A self-proclaimed ``Zappographer'' overanalyzes the work of one of modern music's most outrageous iconoclasts. Frank Zappa (194093) began his career as the guiding force behind the Mothers of Invention, a rock band that specialized in social parody and scatological lyrics, using tape collage, noise, and other nonmusical effects. Zappa continued as a solo artist and bandleader through the rest of his life, prolifically composing a body of work in rock, jazz, modern, and several noncategorizable forms. He also became a spokesperson for artistic freedom, testifying before Congress in the mid-1980s, when conservative groups were attacking rap and other pop music forms as pornographic. Watson, the ultimate Zappa freak, has spent his career writing under the nom de plume ``Out to Lunch'' for a variety of underground fanzines dedicated to Zappa's work. He argues that Zappa represents the ``materialist'' trend in modern art, basing his work on ``what is actually there,'' even when reality is unattractive or offensive. He links Zappa with other avant-garde figures in a variety of fields, from Edgar Varèse and Charles Ives to James Joyce, Karl Marx, and Sigmund Freud. Much of the book's language reads like Roland Barthes put through a Cuisinart, and it's hard to wade through the dense linguistic undergrowth.
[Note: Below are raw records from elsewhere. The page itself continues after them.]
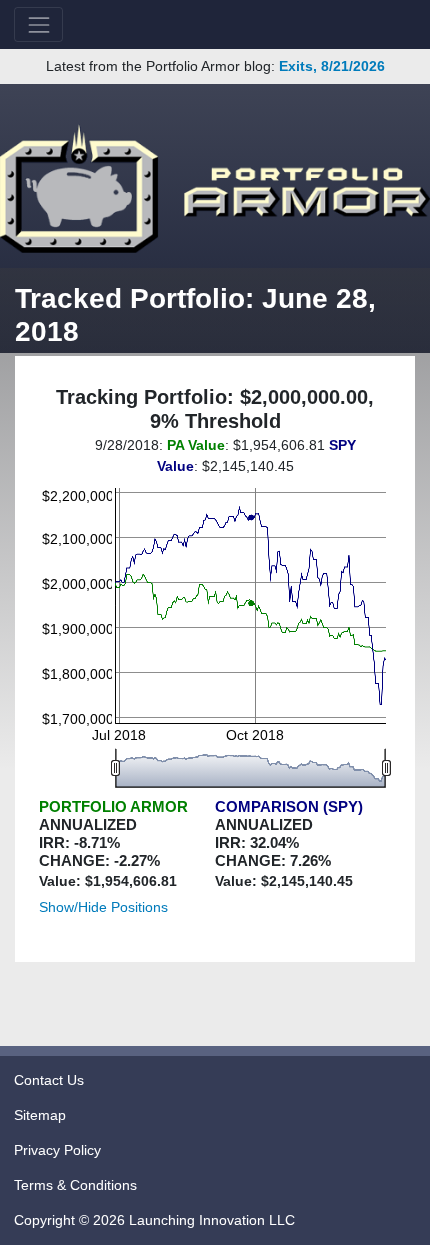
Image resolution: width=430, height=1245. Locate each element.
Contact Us (49, 1080)
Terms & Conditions (75, 1185)
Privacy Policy (57, 1150)
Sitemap (40, 1115)
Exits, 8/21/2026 (332, 66)
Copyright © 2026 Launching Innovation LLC (154, 1220)
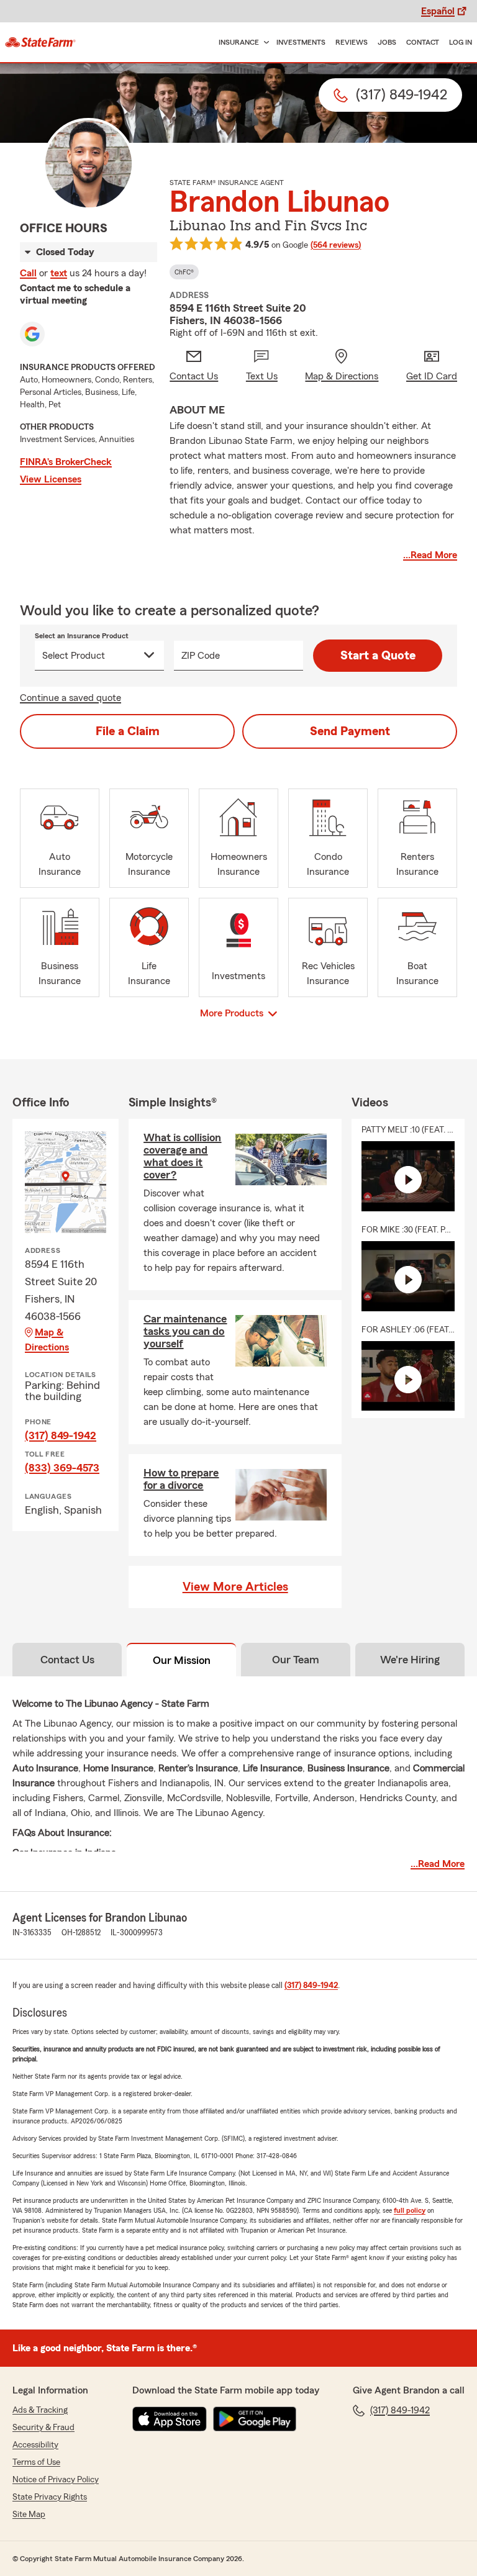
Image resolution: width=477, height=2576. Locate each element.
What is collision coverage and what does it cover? (182, 1156)
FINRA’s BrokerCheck (66, 462)
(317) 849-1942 (60, 1435)
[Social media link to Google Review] (32, 334)
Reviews (351, 42)
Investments (300, 42)
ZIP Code (200, 656)
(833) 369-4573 (62, 1467)
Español (438, 11)
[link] (40, 42)
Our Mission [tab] (182, 1660)
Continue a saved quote (70, 698)
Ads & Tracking (40, 2410)
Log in (460, 42)
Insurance (239, 42)
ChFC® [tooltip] (184, 272)
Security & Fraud (43, 2427)
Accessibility (35, 2445)
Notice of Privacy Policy (55, 2479)
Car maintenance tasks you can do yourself (185, 1331)
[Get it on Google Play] (254, 2419)
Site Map (28, 2514)
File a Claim (128, 731)
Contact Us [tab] (67, 1659)
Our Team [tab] (295, 1659)
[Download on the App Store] (169, 2419)
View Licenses (50, 479)
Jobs (387, 42)
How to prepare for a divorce (181, 1479)
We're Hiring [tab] (410, 1659)
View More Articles (235, 1587)
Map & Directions (47, 1339)
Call (28, 273)
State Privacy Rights (49, 2497)
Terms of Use (36, 2462)
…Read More (430, 555)
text (58, 273)
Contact (422, 42)
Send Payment (350, 731)
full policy (409, 2210)
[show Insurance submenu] (264, 42)
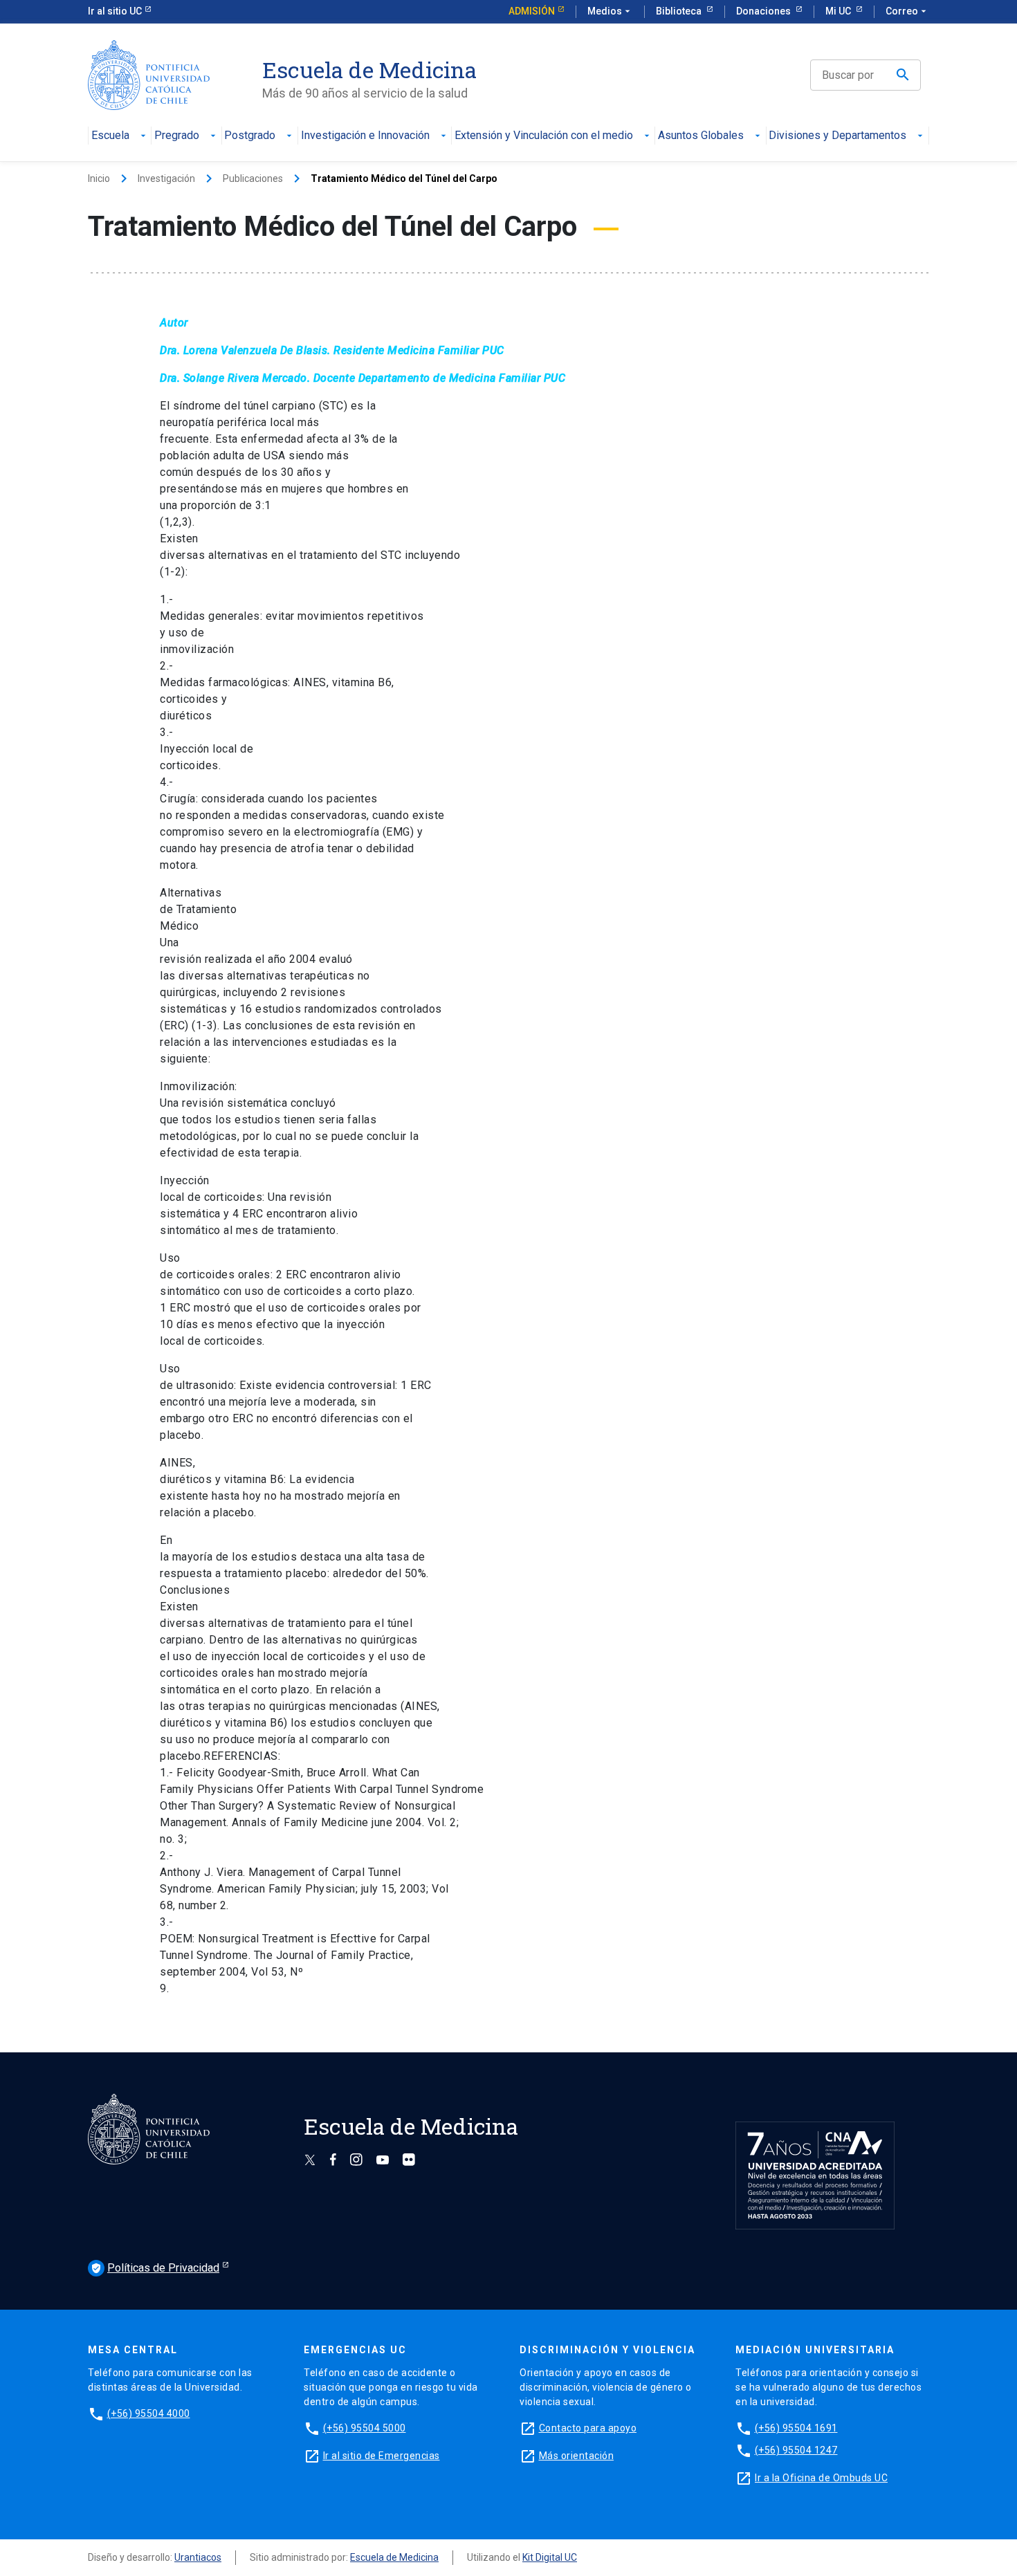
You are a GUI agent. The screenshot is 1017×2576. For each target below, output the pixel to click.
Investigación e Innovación (365, 136)
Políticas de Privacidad (155, 2267)
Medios (610, 11)
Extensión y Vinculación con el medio (544, 136)
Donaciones (764, 11)
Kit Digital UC (549, 2557)
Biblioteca (680, 11)
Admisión (531, 11)
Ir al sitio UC (115, 11)
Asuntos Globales (701, 136)
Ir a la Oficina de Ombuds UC (821, 2477)
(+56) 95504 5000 (364, 2428)
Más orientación (576, 2455)
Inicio (99, 178)
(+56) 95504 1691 (796, 2428)
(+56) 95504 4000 (148, 2413)
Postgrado (249, 136)
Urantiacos (197, 2557)
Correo (907, 11)
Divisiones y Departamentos (837, 136)
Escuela (110, 136)
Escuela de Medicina (394, 2557)
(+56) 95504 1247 (796, 2450)
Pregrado (176, 136)
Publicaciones (253, 178)
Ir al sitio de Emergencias (381, 2455)
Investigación (166, 178)
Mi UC (839, 11)
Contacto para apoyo (588, 2428)
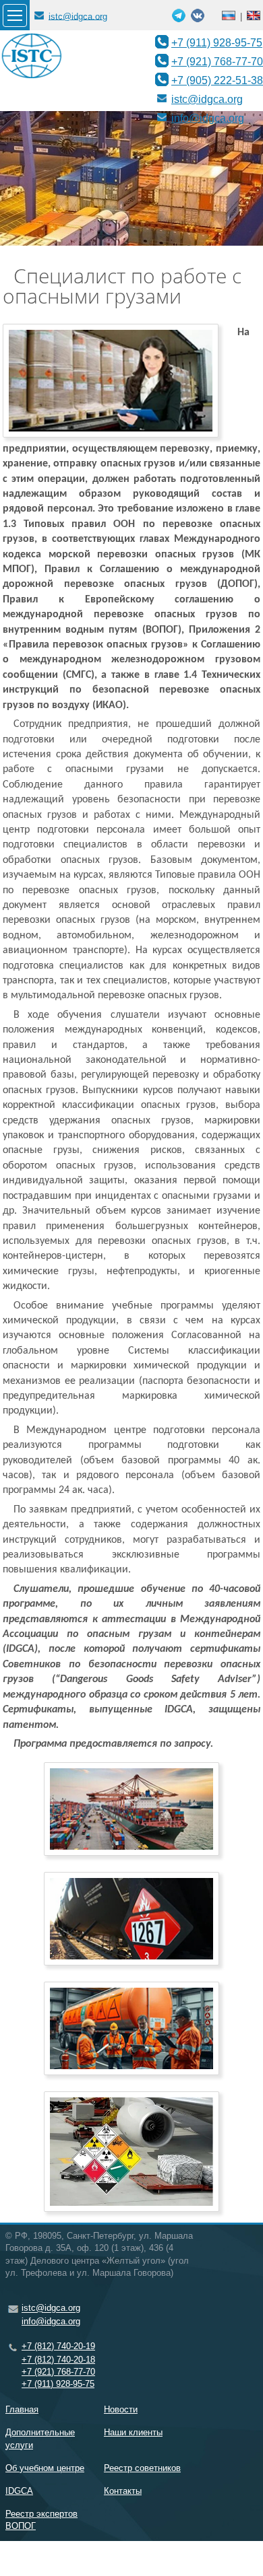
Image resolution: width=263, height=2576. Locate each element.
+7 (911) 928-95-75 (216, 42)
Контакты (123, 2491)
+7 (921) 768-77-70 (217, 61)
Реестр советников (142, 2468)
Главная (21, 2409)
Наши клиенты (133, 2432)
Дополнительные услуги (40, 2438)
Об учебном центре (44, 2468)
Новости (121, 2409)
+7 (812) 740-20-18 (58, 2360)
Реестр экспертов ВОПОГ (41, 2520)
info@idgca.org (207, 117)
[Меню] (15, 15)
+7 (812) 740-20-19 (58, 2346)
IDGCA (19, 2491)
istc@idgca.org (78, 15)
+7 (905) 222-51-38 (217, 80)
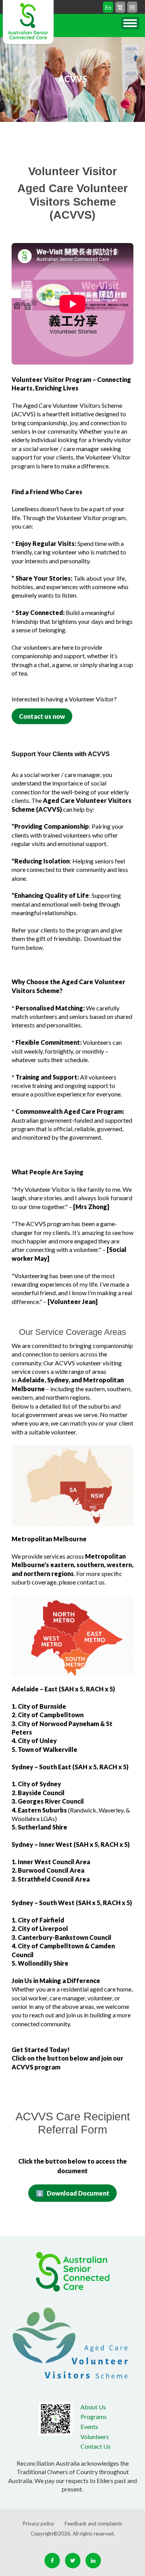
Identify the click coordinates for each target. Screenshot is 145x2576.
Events (89, 2426)
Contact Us (95, 2446)
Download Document (78, 2193)
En (108, 7)
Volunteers (94, 2436)
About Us (93, 2406)
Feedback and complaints (93, 2523)
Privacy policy (38, 2523)
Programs (93, 2416)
Watson inflates Zappa's importance as musician and philosopher (``every Zappa guitar solo denigrates the Platonic philosophical ideal'' is hyperbole, for sure, whatever it means) and finds excuses for Zappa's most blatant sexist, racist, and anti-Semitic remarks. The book ends with an ecstatic description of Watson's final meeting with the master, weeks before Zappa's death from prostate cancer. Awed by the presence of his icon, Watson is reduced to burbling ``The humility of the man is hard to credit'' after realizing that even Zappa didn't admire his own work as much as Watson does. Not one of the new rock criticism's brightest moments.